Not Nick Broad, Chris Smith and Belle Crawford. Broad, 28, and Smith, 28, from the UK and Crawford, 32, from the US are travelling the globe to interview, photograph, film and discover street artistes.
As part of what they have named The Busking Project (busking is the practice of earning money through street performances), the trio plan to cover 40 cities in 10 months. London was the first stop in early March. They have also toured Portugal, Morocco, Spain, Italy, Greece and Turkey before landing in India. After spending a few days in Jaipur, they are now in Calcutta.
“I used to live in New York with my grandmother, who died last March. She left me some money to go to film school. I opted for this project instead,” said Broad, who is in love with Calcutta but is a little disappointed because he could not find any snake charmers here.
The three filmed a dance performance by a city-based group called Magic Wallrush, which often performs on the streets. But the main reason they came to Bengal was to see bauls, for which they made a one-day trip to Bolpur.
“A baul we met through a common friend took us to his home. We filmed him performing on the train. We also saw some bohurupis at a village called Guskara, a 40-minute drive from Bolpur. One of the bohurupis dressed up as the monkey god and it was interesting because we were filming while he was going around the village and the entire village seemed to be following us,” said Broad.

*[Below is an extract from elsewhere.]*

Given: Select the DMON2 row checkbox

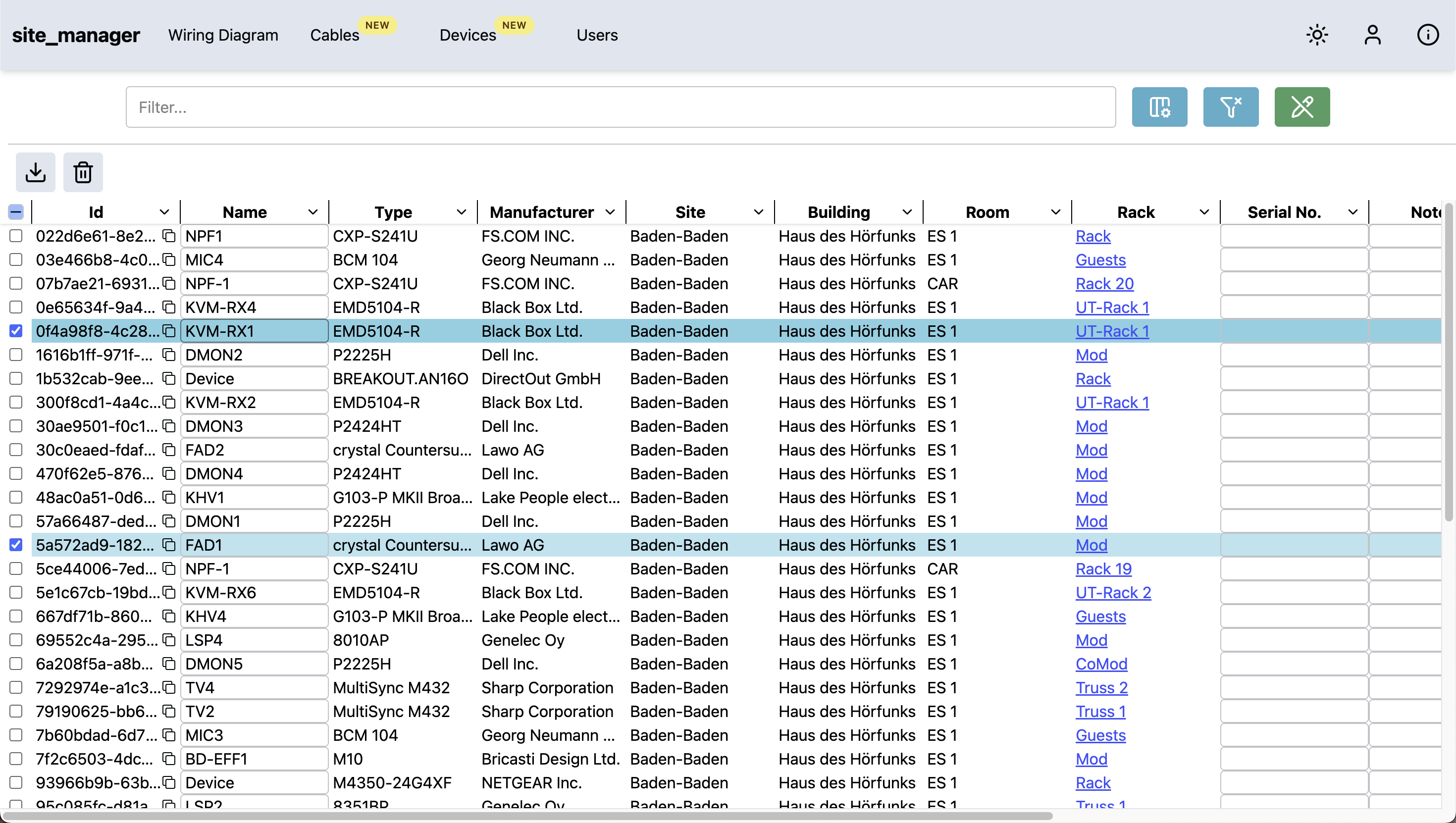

Explaining what prompted them to take up this project, Broad, who is the founder of The Busking Project, said it was about “the freedom of culture”, which was different from the freedom of expression. “People usually view street performers as people without jobs. But they are also real people with real jobs and doing real art,” said Smith.
“A violinist, who used to perform on the streets, lived with me and my grandmother. A couple of times when I went to shoot him, I saw people had tears in their eyes when he played. But he faced a lot of difficulty just because he performed on the streets. There have been times when people spat at him and police wanted to arrest him. All he was trying to do was play the violin,” said Broad.
On their website, www.thebuskingproject.com, where they upload articles, pictures and videos regularly, the members mention that intend to help the performers they meet. “We give them whatever publicity we can and there have been instances when it has benefited the performers. Some have told us they were being called for more shows,” said Broad.
Once the tour ends, the trio plan to write a book and make a DVD. Smith and Broad said they might come back to Calcutta to write the book. “We still don’t know where we want to live. We love the city. The food is amazing, the people are friendly, and the cost of living is low. So we might as well come here,” said Chris.